> [PAGE EXCERPT]:

******

In the last year, the Global 2000 Co-ordinating Group has focussed on country readiness, testing, company readiness and contingency planning. It has worked to develop a set of common guidelines for Year 2000 solutions and, on its website, has put together a global testing calendar and a "how to manual" of readiness assessment.

The group's members meet every six weeks. It costs nothing to sit on the steering committee (the Republic has no member but Bank of Ireland and Allied Irish Bank are on the mailing list) and $150,000 to sit on the executive committee which has 18 members. Members and the national Y2K co-ordinators were the people who reviewed their country's position on the ratings chart to see if they agreed with the results.

Globally, countries that are leading in rectifying their systems, said Mr Peter de Jager, the Canadian Y2K guru, are the US, Canada, Britain, Australia and New Zealand.

A United Nations report stated that those regions trailing behind are Russia, India, China, Eastern Europe and South America.

As of the third quarter of 1998, the Gartner Group predicted that 15 per cent of companies in Australia, Belgium, Bermuda, Canada, Denmark, Holland, Ireland, Israel, Switzerland, Sweden, Britain and the US, would have at least one mission critical system failure when the millennium comes. Mr Devlin stressed the importance of getting governments involved in the Y2K process. "The United States government has made sure that everyone is at the same place at the same time. But, only six to 10 governments outside of the US have done that," he said. Also, he added, there is a dirth of information coming from transportation and utility companies. In contrast, "the financial services sector is in good shape and there is more information coming from the telecom providers", Mr Devlin said.

The group is urging all companies to fill out a quantitative progress assessment form and qualitative chart posted on the website. "If we all fill out the same chart, we'll get consistency and then we can put that information on our website," said Mr Devlin.

By the second quarter, Mr Devlin said, companies should be defining their command centres, assessing their risks and testing their contingency plans. A global payment system test is due to take place in New York in June and the Securities Industry Association will be running tests from March through April on concurrent weekends.

By the fourth quarter, companies should be conducting dress rehearsals and executing "day zero" strategies to manage the millennium.

******

> [COLLECTED DATA]:
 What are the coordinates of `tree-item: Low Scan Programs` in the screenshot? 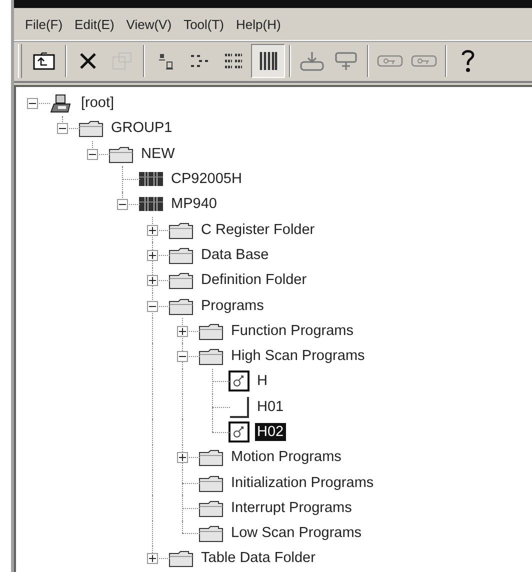 It's located at (296, 533).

******

> [STUDY QUESTIONS]:
[1] Summarize the Y2K readiness excerpt in two sentences.
[2] Reproduce the passage of the Y2K readiness excerpt starting with "By the second" and going on through "manage the millennium.".

> [TASK-BY-TASK ANSWERS]:
[1] Over the past year, the Global 2000 Co-ordinating Group has concentrated on country readiness, company readiness, testing and contingency planning, and it is urging all companies to complete the same progress assessment form and chart posted on its website. The US, Canada, Britain, Australia and New Zealand are leading in fixing their systems, and Mr Devlin stressed getting governments involved and said companies should be testing contingency plans by the second quarter and holding dress rehearsals by the fourth.

[2]
By the second quarter, Mr Devlin said, companies should be defining their command centres, assessing their risks and testing their contingency plans. A global payment system test is due to take place in New York in June and the Securities Industry Association will be running tests from March through April on concurrent weekends.

By the fourth quarter, companies should be conducting dress rehearsals and executing "day zero" strategies to manage the millennium.